** WHAT THE TASK REQUIRES **
Transcribe the lines of the records starting with the one that has "[У вибране] (113, 1854)" in it and ending with the last, and transcribe nothing else.

(Pixel coordinate grounding data)

————————

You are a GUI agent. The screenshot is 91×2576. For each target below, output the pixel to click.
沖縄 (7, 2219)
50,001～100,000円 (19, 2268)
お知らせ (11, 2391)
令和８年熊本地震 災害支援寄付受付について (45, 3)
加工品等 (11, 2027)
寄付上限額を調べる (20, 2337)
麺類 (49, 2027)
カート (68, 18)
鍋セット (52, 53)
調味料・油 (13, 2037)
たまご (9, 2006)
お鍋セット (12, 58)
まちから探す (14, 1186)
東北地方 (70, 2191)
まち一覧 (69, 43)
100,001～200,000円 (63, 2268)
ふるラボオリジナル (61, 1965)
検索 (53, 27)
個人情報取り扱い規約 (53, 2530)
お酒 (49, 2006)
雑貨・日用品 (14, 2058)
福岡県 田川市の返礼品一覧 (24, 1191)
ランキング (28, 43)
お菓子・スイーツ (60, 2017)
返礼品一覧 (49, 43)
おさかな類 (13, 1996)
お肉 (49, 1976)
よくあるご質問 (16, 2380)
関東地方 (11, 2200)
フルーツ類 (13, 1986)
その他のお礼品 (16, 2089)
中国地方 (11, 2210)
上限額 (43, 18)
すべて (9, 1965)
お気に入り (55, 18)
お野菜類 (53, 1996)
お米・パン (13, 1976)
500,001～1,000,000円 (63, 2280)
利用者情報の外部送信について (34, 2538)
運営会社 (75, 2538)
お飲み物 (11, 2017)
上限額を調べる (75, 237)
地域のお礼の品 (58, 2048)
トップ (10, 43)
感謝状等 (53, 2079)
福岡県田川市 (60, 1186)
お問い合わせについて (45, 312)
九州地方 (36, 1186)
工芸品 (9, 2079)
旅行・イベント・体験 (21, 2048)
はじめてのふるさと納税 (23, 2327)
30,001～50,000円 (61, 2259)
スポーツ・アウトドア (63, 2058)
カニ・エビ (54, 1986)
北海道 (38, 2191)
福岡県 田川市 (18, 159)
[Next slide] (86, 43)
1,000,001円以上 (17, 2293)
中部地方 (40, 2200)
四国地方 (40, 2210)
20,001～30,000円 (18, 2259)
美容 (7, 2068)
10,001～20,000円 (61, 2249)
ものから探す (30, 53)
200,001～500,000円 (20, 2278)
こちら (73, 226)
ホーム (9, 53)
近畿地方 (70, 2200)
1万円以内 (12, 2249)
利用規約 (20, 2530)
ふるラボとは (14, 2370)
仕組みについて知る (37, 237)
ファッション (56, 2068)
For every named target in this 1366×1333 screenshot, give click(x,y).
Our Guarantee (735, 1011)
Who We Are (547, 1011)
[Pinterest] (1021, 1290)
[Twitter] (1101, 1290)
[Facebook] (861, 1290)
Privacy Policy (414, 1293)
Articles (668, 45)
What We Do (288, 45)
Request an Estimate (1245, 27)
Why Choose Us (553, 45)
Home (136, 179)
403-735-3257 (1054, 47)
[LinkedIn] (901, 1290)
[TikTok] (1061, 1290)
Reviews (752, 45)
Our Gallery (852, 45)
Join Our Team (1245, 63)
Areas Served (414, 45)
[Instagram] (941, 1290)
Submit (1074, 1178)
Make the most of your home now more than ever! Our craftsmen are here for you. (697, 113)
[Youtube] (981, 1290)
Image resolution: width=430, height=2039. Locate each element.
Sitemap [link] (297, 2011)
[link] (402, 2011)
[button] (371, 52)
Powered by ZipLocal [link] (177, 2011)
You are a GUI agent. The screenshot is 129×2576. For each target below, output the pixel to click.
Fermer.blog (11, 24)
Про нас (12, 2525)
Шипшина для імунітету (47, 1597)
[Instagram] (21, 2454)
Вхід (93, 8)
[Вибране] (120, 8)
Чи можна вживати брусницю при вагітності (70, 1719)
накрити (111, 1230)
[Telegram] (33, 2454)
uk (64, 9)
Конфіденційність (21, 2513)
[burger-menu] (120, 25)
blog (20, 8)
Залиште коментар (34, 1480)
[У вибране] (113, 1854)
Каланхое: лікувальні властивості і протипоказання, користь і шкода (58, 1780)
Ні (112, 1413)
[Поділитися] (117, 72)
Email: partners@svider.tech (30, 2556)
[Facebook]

————————

** SOLUTION FOR THIS EXERCISE **
[У вибране] (113, 1854)
Каланхое: лікувальні властивості і протипоказання, користь і шкода (58, 1780)
Ні (112, 1413)
[Поділитися] (117, 72)
Email: partners@svider.tech (30, 2556)
[Facebook]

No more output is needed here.